Russian Sea looking to boost 2013 revenue to 18.5 bln rubles
MOSCOW. July 11 (Interfax) - The company group OJSC Russian Sea plans to increase its sales revenues 16% to 18.5 billion rubles this year, according to a report by RMG analyst Ksenia Arutyunova that cites Russian Sea management.
The company forecasts that the lion's share of the revenue - 18.2 billion rubles - will be generated by its main distribution business represented by CJSC Russian Fish Company. Sales in the aquaculture segment (Russian Sea - Aquaculture LLC) could increase 4.5-fold this year, although its contribution to consolidated sales revenues will remain at around 1%. This segment's income could increase dramatically in 2015-2016, the report cites the group's general director, Dmitry Dangauer, as saying.

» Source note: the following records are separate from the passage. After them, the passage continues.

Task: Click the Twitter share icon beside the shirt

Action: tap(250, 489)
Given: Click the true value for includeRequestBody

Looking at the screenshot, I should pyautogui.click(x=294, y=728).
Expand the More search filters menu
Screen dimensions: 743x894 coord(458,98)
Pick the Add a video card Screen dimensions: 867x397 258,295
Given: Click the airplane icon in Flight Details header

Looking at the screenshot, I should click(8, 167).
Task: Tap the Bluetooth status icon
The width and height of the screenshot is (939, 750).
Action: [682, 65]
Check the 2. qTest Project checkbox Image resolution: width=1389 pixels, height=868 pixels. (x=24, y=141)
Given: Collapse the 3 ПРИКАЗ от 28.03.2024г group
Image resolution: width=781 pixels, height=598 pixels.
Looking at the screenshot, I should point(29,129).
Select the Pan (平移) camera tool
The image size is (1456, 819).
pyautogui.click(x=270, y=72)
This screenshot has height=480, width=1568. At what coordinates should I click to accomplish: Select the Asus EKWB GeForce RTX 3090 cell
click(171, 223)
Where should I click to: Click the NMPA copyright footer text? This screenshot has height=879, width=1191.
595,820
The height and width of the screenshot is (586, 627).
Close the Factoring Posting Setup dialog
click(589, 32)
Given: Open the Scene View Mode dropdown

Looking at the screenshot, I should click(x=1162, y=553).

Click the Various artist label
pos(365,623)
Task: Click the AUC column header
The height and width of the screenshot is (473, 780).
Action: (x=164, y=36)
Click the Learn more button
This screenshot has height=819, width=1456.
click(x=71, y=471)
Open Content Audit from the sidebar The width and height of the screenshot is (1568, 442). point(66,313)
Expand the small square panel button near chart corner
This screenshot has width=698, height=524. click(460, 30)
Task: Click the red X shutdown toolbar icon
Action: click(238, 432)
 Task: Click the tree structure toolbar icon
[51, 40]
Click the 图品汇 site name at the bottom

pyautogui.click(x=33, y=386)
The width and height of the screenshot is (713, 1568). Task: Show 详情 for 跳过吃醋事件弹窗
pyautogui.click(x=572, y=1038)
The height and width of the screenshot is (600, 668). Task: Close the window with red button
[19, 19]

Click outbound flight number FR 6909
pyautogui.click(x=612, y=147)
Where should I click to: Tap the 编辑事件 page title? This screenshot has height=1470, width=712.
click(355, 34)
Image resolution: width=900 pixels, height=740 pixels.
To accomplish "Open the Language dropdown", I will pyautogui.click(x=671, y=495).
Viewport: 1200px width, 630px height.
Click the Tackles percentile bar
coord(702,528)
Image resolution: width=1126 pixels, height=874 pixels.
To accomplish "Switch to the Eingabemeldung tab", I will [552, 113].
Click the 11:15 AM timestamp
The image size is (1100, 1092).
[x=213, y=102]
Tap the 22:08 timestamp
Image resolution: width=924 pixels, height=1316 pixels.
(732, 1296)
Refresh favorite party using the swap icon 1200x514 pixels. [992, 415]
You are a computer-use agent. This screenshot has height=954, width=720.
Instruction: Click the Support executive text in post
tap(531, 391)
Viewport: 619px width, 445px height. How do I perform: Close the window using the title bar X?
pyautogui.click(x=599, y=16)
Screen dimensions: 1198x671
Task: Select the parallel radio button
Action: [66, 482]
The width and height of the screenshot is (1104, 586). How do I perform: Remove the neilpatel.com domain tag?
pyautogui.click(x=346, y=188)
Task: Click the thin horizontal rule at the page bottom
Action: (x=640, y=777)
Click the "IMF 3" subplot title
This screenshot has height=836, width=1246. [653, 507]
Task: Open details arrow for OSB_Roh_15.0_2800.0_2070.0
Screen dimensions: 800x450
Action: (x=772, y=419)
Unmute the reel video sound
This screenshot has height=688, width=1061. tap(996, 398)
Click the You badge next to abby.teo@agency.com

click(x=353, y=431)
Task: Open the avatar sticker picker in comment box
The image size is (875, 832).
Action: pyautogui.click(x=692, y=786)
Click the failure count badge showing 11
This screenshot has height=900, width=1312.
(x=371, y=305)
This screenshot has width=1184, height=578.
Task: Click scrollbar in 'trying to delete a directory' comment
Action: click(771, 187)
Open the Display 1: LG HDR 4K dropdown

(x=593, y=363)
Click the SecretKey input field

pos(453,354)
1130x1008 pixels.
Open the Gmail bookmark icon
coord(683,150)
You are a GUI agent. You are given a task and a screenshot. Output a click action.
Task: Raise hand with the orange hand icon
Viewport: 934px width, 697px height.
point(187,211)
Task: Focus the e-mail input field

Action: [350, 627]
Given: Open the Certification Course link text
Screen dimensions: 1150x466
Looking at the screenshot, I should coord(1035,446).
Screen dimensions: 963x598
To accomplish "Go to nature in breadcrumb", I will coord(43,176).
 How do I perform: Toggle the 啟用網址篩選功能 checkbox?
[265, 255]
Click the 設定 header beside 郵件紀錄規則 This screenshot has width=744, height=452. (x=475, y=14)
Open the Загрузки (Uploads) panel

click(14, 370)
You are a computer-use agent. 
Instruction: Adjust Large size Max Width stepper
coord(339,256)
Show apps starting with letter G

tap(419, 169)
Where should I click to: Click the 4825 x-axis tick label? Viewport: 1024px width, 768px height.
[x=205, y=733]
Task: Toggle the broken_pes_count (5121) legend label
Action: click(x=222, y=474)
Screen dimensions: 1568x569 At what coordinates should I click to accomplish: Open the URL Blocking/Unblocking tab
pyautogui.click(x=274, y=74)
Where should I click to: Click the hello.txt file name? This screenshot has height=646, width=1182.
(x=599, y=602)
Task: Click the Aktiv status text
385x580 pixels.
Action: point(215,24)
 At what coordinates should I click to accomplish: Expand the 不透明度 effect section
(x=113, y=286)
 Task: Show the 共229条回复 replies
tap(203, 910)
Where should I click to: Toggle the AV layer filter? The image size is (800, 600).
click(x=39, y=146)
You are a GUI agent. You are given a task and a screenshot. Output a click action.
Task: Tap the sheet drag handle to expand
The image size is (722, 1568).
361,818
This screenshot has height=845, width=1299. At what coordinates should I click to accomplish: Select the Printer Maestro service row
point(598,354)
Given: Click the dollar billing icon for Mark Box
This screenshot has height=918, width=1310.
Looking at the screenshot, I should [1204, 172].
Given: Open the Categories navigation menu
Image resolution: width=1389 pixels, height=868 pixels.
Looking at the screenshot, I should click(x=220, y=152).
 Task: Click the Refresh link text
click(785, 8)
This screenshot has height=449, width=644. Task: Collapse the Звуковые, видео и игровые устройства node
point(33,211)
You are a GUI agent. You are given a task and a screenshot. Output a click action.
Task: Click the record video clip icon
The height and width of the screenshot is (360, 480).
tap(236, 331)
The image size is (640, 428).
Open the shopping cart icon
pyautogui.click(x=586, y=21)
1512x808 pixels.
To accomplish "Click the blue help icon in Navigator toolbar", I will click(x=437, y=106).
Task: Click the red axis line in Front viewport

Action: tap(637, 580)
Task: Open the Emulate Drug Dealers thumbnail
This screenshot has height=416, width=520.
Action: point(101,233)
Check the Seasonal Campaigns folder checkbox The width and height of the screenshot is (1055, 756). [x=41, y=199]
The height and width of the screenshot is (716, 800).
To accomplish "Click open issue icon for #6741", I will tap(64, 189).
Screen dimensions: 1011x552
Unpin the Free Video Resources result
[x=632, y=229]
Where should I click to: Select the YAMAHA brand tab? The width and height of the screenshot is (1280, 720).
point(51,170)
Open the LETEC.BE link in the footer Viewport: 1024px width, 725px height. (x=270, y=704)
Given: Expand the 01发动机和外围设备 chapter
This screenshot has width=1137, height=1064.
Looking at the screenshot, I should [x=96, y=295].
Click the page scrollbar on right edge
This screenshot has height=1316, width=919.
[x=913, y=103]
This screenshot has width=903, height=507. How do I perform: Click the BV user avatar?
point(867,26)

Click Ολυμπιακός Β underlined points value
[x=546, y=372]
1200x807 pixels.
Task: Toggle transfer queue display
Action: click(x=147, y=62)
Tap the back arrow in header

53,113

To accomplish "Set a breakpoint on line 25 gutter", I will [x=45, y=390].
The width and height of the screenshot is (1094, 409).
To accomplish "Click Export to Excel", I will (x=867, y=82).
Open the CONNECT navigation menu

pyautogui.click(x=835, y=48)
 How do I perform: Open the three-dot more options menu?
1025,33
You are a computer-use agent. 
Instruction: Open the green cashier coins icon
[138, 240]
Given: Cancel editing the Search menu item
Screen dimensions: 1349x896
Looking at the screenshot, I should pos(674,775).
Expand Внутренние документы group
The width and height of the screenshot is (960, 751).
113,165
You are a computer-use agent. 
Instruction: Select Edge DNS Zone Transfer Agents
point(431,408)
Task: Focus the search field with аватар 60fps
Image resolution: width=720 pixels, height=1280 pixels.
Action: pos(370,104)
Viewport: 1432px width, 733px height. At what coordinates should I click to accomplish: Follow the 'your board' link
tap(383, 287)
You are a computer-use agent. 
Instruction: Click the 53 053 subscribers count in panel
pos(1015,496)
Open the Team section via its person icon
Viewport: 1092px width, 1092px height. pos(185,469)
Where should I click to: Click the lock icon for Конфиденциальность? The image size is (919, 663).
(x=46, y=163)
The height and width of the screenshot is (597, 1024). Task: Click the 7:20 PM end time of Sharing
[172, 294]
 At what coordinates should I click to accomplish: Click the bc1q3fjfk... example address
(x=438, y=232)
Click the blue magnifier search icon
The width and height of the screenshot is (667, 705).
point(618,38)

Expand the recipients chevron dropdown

The company forecasts 2013 earnings before interest, taxes, depreciation, and amortization (EBITDA) at 568 million rubles and its EBITDA margin at 3%.
Russian Sea's sales revenues last year, not counting ready-to-eat product maker CJSC Russian Sea, which was sold to the Belarusian outfit Santa-Bremor this past March, were up 2.8% at 16.008 billion rubles.
EBITDA contracted to 62.7 million rubles from 430.9 million rubles in 2011. Net losses amounted to 102.3 million rubles.
The sale of CJSC Russian Sea, whose 2012 sales revenues were down 12% at 3.56 billion rubles, fetched $52 million. The group put the proceeds from the sale into paying down debt.
The Russian Sea group's sales revenues from ongoing activities increased 20.6% to 7.2 billion rubles in the first half of this year. Factoring in CJSC Russian Sea, revenues were up 3.4% at 7.8 billion rubles.
Aquaculture
The business of cultivating fish has the potential to be high-margin, although its development could take several years, Arutyunova said in her report. Russian Sea harvested 878 tonnes of trout from its pens last year, and that figure could go up to 2,500 tonnes in 2013.
Russian Sea also grows salmon. The first harvest is planned for next year, when the company is looking to realize more than 3,000 tonnes of the fish.
Last month, Russian Sea opened another salmon farm in the Barents Sea with production capacity of 5,000 tonnes. The company plans next year to open another three fish-farms with combined capacity of over 15,000 tonnes next year.
The overall production capacity of Russian Sea's 29 fish-farm sections amounts to 70,000 tonnes of trout and salmon, making it possible for the company to command up to 25% of the market for refrigerated red fish in Russia, the RMG report says.
At present, just 10% of the salmon on the Russian market is supplied by Russian companies, so Russian Sea could see benefit from a lower cost of sales, the analyst reckons.
"Russian Sea's financial indicators are subject to wide fluctuation due to high dependence on the price of fish on the international market, as distribution income is tied to imports. The breeding segment should substantially improve profitability and provide the business with needed stability in the middle and long-term periods," Arutyunova writes.
Russian Sea was set up in 1997. It had its initial public offering (IPO) in April of 2010, during which investors bought 18.9% of shares for $90 million, although the original offer volume was planned at $130.2-$173.5 million.
In September 2011, Gennady Timchenko's fund Volga Resources became the owner of 30% of the company's stock via a joint venture with existing shareholder RS Group, controlled by chairman of the Russian Sea board of directors Maxim Vorobyev. Half of the joint venture - Rsea Holdings Limited, which holds 60.9% of Russian Sea's shares - belongs to RS Group, and the other half belongs to wholly owned subsidiary Volga Resources.
Russian Sea ended 2012 with a net loss to International Financial Reporting Standards (IFRS) of 102.3 million rubles, after turning a 131-million-ruble profit the year before. Revenues were up 2.8% last year to 16.008 billion rubles.